2014 Cover Image: Supernova
Article first published online: 24 FEB 2014
© 2014 The Authors Computer Graphics Forum © 2014 The Eurographics Association and John Wiley & Sons Ltd.
Computer Graphics Forum
Volume 33, Issue 1, pages 305–306, February 2014
How to Cite
Ament, M., Sadlo, F. and Weiskopf, D. (2014), 2014 Cover Image: Supernova. Computer Graphics Forum, 33: 305–306. doi: 10.1111/cgf.12337
- Issue published online: 24 FEB 2014
- Article first published online: 24 FEB 2014
“Supernova” by Marco Ament, Filip Sadlo, and Daniel Weiskopf.
Description: This image presents a rendering of a supernova data set obtained with our ambient volume scattering technique, which was published at IEEE SciVis 2013  and received an Honorable Mention award. Our method approximates global illumination in participating media including scattering and soft shadows, at interactive frame rates using preintegrated light transport.
Compared to traditional volume rendering, our technique provides improved perception of depth and relative size of volumetric features. Furthermore, our method not only provides interactive exploration but also avoids the difficult control of full global illumination. In this example of astrophysical visualization, this allows us to depict the global structure of the supernova as well as its filaments of different scales.
The data set was made available by Dr. John Blondin at the North Carolina State University through US Department of Energy's SciDAC Institute for Ultrascale Visualization.
Copyright: VISUS, University of Stuttgart, 2014.
Marco Ament: Marco Ament received the Diplom (MSc) degree in computer science from University of Tbingen, Germany, in 2009. Currently, he is a PhD student at the Visualization Research Center, University of Stuttgart (VISUS), Germany. His research interests include volume visualization, global volume illumination, flow visualization, and distributed GPGPU computing.
Filip Sadlo: Filip Sadlo received the Diplom (MSc) and the Dr. sc. (PhD) degrees in computer science from ETH Zurich, Switzerland. Since 2008 he has been a research associate at the Visualization Research Center, University of Stuttgart (VISUS), Germany. His research interests include visualization and imaging, with a focus on flow visualization and volume rendering.

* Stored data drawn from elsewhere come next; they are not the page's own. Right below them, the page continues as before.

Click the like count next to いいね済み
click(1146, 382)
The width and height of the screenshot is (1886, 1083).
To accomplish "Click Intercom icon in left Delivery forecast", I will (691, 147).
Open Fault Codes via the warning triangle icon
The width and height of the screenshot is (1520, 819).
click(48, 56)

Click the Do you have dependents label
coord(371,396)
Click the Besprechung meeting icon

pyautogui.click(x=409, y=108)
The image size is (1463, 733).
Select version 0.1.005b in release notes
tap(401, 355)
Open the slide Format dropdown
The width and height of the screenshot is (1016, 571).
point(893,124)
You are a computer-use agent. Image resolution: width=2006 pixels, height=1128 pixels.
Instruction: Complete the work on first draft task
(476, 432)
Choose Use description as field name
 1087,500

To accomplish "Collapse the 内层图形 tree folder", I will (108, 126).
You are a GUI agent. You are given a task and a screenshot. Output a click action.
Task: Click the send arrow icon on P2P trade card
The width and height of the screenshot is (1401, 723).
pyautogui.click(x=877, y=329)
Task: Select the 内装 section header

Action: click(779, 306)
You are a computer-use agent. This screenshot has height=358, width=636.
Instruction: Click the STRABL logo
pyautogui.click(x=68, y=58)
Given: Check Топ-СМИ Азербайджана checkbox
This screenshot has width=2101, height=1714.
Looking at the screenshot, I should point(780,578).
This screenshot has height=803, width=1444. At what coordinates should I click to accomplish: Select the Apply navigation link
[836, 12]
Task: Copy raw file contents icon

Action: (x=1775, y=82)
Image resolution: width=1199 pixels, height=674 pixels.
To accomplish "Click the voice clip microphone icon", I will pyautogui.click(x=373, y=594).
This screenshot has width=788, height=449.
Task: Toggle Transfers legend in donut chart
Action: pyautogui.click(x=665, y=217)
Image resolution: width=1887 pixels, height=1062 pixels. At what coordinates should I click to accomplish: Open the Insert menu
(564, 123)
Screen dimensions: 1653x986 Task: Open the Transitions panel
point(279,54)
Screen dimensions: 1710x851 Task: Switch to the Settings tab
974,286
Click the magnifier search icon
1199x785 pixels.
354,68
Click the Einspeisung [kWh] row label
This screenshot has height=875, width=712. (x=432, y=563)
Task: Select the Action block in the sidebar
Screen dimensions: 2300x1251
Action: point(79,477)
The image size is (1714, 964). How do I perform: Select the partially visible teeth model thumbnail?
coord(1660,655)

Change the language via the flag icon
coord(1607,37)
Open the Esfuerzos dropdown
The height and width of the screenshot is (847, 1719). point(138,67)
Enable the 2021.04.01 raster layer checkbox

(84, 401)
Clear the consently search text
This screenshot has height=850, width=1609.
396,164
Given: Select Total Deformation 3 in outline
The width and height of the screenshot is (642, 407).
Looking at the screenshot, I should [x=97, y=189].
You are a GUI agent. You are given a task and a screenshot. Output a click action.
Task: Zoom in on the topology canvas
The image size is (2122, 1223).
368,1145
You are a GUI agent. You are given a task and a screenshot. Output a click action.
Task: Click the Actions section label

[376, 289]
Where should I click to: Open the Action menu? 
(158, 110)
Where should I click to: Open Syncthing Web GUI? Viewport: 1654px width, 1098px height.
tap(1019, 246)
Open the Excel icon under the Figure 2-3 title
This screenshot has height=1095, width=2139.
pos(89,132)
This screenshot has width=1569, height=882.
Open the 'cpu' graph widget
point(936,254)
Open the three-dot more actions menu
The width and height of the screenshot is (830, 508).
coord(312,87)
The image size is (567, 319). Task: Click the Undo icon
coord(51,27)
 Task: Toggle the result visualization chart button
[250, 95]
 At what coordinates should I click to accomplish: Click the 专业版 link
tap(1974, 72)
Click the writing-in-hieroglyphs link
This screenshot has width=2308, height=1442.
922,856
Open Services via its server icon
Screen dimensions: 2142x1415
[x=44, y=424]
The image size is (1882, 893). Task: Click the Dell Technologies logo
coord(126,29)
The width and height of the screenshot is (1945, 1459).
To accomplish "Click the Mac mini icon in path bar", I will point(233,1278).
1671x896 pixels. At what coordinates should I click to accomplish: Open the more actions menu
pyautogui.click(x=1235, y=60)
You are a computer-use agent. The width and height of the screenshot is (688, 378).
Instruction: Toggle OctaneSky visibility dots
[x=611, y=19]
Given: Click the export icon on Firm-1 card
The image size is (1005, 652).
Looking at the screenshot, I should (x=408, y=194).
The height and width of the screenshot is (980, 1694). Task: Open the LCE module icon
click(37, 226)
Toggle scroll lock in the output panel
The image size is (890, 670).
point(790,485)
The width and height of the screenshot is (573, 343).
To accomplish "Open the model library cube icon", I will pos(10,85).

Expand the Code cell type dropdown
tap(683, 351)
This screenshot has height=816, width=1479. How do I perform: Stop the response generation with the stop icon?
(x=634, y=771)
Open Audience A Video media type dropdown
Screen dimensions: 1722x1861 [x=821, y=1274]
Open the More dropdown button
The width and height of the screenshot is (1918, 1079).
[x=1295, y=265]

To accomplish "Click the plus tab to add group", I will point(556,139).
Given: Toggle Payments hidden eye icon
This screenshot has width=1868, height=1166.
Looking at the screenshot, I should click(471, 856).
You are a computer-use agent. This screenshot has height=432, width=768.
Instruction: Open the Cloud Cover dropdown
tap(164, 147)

Daniel Weiskopf: Daniel Weiskopf received the Diplom (MSc) and the Dr. rer. nat. (PhD) degrees in physics, both from the University of Tbingen, Germany, and the Habilitation degree in computer science from the University of Stuttgart, Germany. From 2005 to 2007, he was an assistant professor of computing science at Simon Fraser University, Canada. Since 2007, he has been a professor of computer science at the Visualization Research Center, University of Stuttgart (VISUS) and at the Visualization and Interactive Systems Institute (VIS), University of Stuttgart. His research interests include visualization, visual analytics, real-time computer graphics, and special and general relativity.